WO 92/19255 describes a method for enhancing the expression of a target gene, achieved by homologous recombination in which a DNA sequence is integrated into the genome or large genomic fragment. This modified sequence can then be transferred to a secondary host for expression, An amplifiable gene can be integrated next to the target gene so that the target region can be amplified for enhanced expression. Homologous recombination is necessary to this targeted approach.
WO 93/09222 describes methods of making proteins by activating an endogenous gene encoding a desired product. A regulatory region is targeted by homologous recombination and replacing or disabling the region normally associated with the gene whose expression is desired. This disabling or replacement causes the gene to be expressed at levels higher than normal.
WO 94/12650 describes a method for activating expression of and amplifying an endogenous gene in situ in a cell, which gene is not expressed or is not expressed at desired levels in the cell. The cell is transfected with exogenous DNA sequences which repair, alter, delete, or replace a sequence present in the cell or which are regulatory sequences not normally functionally linked to the endogenous gene in the cell. In order to do this, DNA sequences homologous to genomic DNA sequences at a preselected site are used to target the endogenous gene. In addition, amplifiable DNA encoding a selectable marker can be included. By culturing the homologously recombinant cells under conditions that select for amplification, both the endogenous gene and the amplifiable marker are co-amplified and expression of the gene increased.
WO 95/31560 describes DNA constructs for homologous recombination. The constructs include a targeting sequence, a regulatory sequence, an exon, and an unpaired splice donor site. The targeting is achieved by homologous recombination of the construct with genomic sequences in the cell and allows the production of a protein in vitro or in vivo.

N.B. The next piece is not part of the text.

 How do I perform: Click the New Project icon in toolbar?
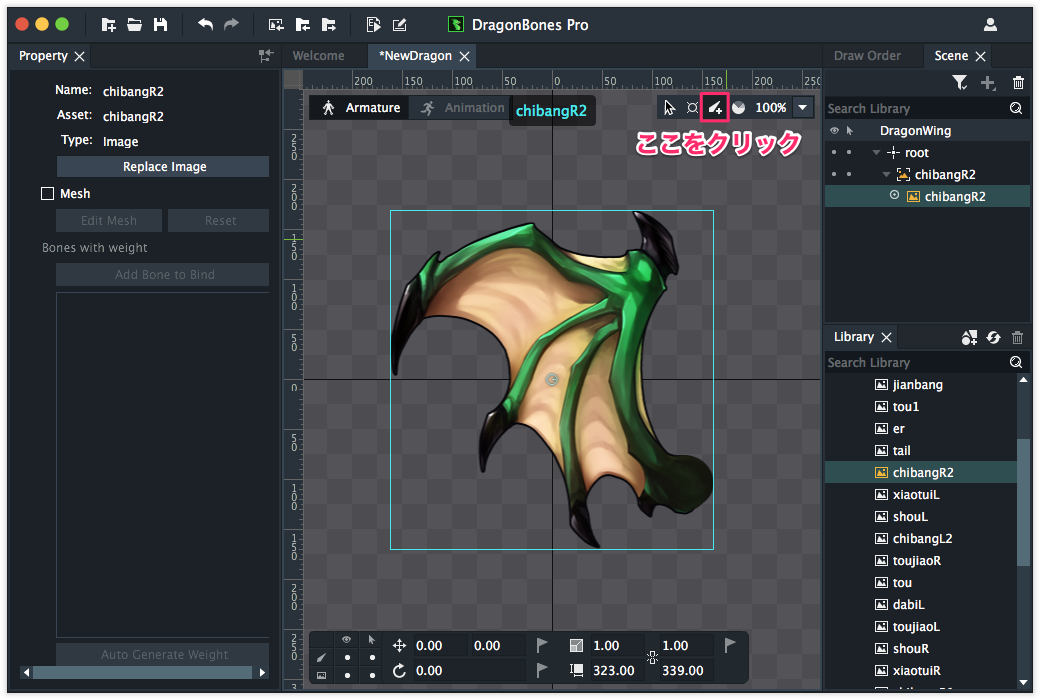click(108, 25)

WO 96/29411 describes methods using an exogenous regulatory sequence, an exogenous exon, either coding or non-coding, and a splice donor site introduced into a preselected site in the genome by homologous recombination. In this application, the introduced DNA is positioned so that the transcripts under control of the exogenous regulatory region include both the exogenous exon and endogenous exons present in either the thrombopoietin, DNase I, or β-interferon genes, resulting in transcripts in which the exogenous and exogenous exons are operably linked. The novel transcription units are produced by homologous recombination.

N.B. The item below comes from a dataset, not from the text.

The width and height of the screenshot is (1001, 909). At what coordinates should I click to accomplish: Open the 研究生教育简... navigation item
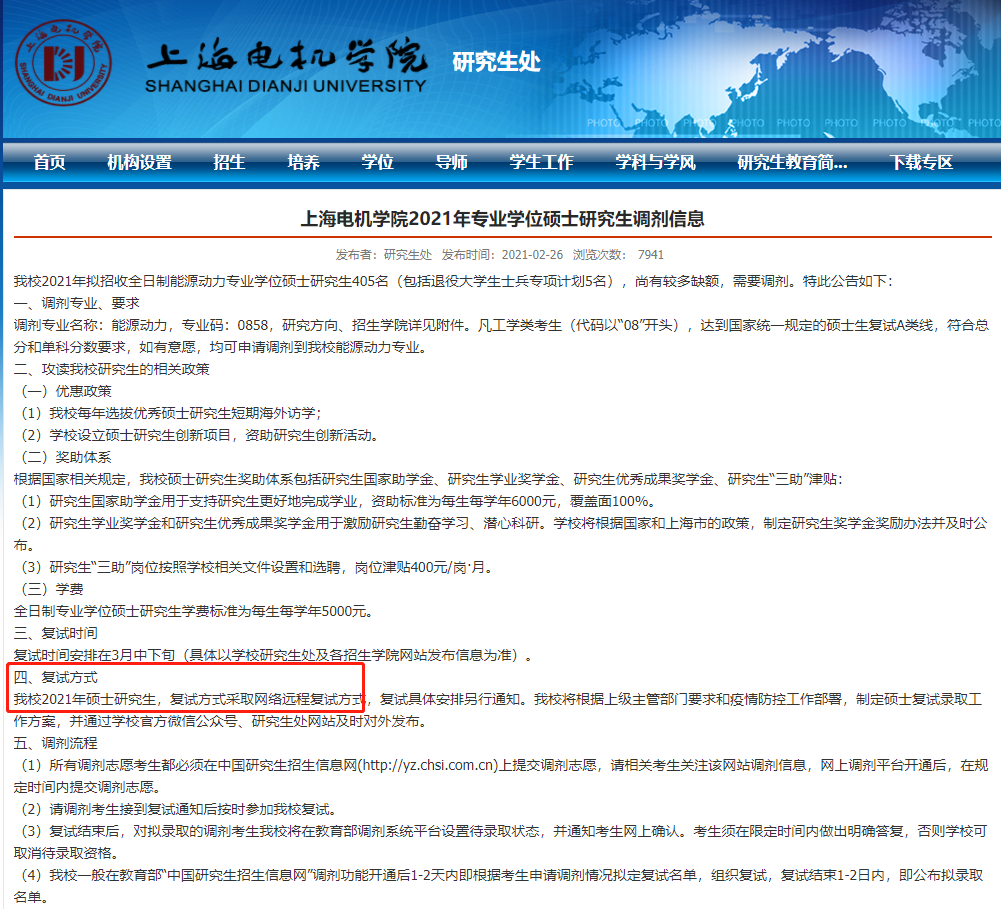(x=792, y=162)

U.S. Pat. No. 5,272,071 describes the transcriptional activation of transcriptionally silent genes in a cell by inserting a DNA regulatory element capable of promoting the expression of a gene normally expressed in that cell. The regulatory element is inserted so that it is operably linked to the normally silent gene. The insertion is accomplished by means of homologous recombination by creating a DNA construct with a segment of the normally silent gene (the target DNA) and the DNA regulatory element used to induce the desired transcription.
U.S. Pat. No. 5,578,461 discusses activating expression of mammalian target genes by homologous recombination. A DNA sequence is integrated into the genome or a large genomic fragment to enhance the expression of the target gene. The modified construct can then be transferred to a secondary host. An amplifiable gene can be integrated adjacent to the target gene so that the target region is amplified for enhanced expression.
Both of the above approaches (construction of an over-expressing construct by cloning or by homologous recombination in vivo) require the gene to be cloned and sequenced before it can be over-expressed. Furthermore, using homologous recombination, the genomic sequence and structure must also be known.
Unfortunately, many genes have not yet been identified and/or sequenced. Thus, a method for over-expressing a gene of interest, whether or not it has been previously cloned, and whether or not its sequence and structure are known, would be useful.